═════ SUPPLIED PASSAGE

THE STEWARTS, VOLUME 21 No. 2 (2001), pages 97 to 100.
By Henry Stewart Fothringham

Walter Fitz Alan
The family tree of the
First High Steward of Scotland

The problem of who exactly was Walter Fitz Alan, Ist High Steward of Scotland, has perplexed many minds over the years and several different conclusions have been reached by different genealogists. Part of the problem has been the sparseness of the data and the different interpretations capable of being put upon them, compounded by what looks to some like deliberate obfuscation of the facts. In this brief paper the writer throws down the ancestral gauntlet for historians to pick up and challenge their own pre-conceived ideas by re-examining all the available sources with an open mind. The editor looks forward to receiving informed responses on both sides of the debate.

══════════

## SHORT EXERCISE 1
In the article on Walter Fitz Alan, what has made the sparseness of the data and its varied interpretations a worse problem?
## SHORT EXERCISE 2
In the article on Walter Fitz Alan, take the part that opens with the words containing "By Henry Stewart" and closes with "of the debate.", and write it out again with "genealogists" swapped for "scholars".

═════ GIVEN MATERIAL

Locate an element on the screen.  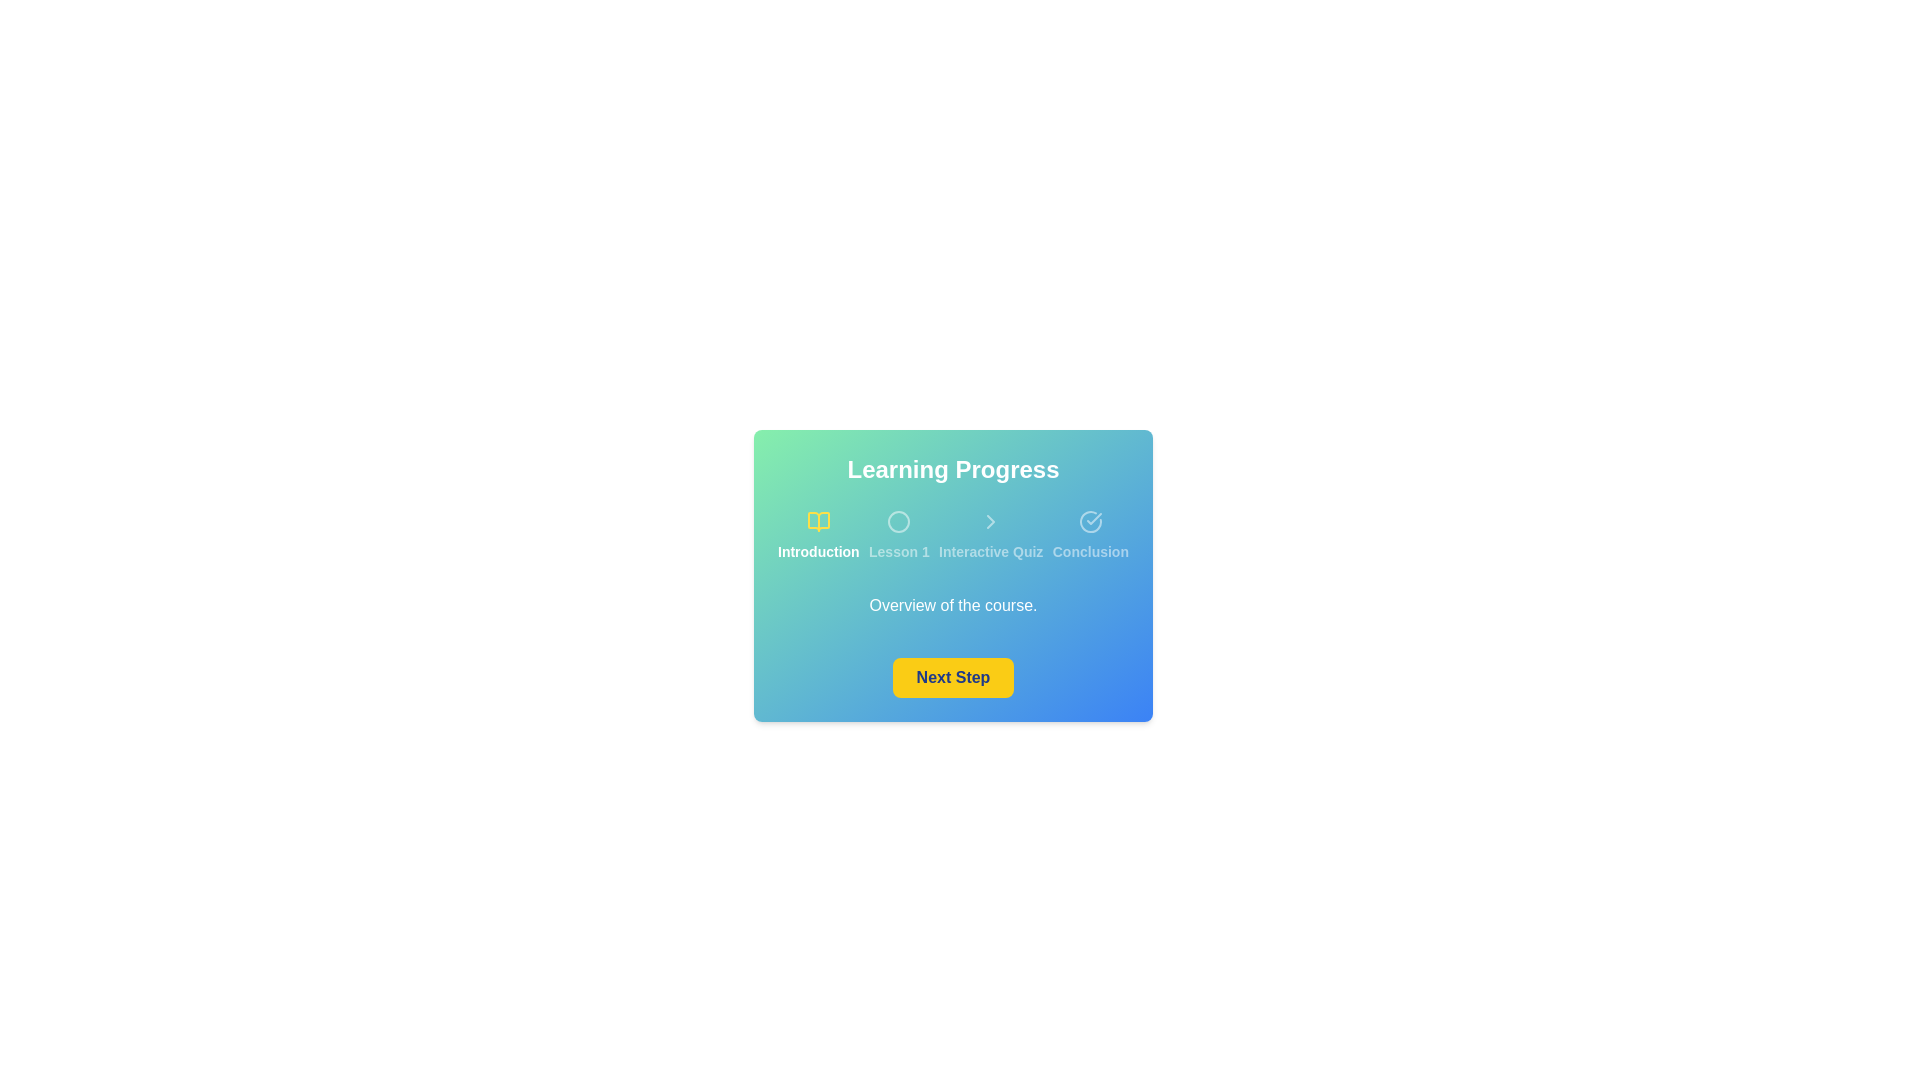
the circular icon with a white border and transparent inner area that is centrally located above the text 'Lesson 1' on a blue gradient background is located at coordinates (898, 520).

══════════

## EXERCISE OUTPUT 1
What looks to some like deliberate obfuscation of the facts.

## EXERCISE OUTPUT 2
By Henry Stewart Fothringham

Walter Fitz Alan
The family tree of the
First High Steward of Scotland

The problem of who exactly was Walter Fitz Alan, Ist High Steward of Scotland, has perplexed many minds over the years and several different conclusions have been reached by different scholars. Part of the problem has been the sparseness of the data and the different interpretations capable of being put upon them, compounded by what looks to some like deliberate obfuscation of the facts. In this brief paper the writer throws down the ancestral gauntlet for historians to pick up and challenge their own pre-conceived ideas by re-examining all the available sources with an open mind. The editor looks forward to receiving informed responses on both sides of the debate.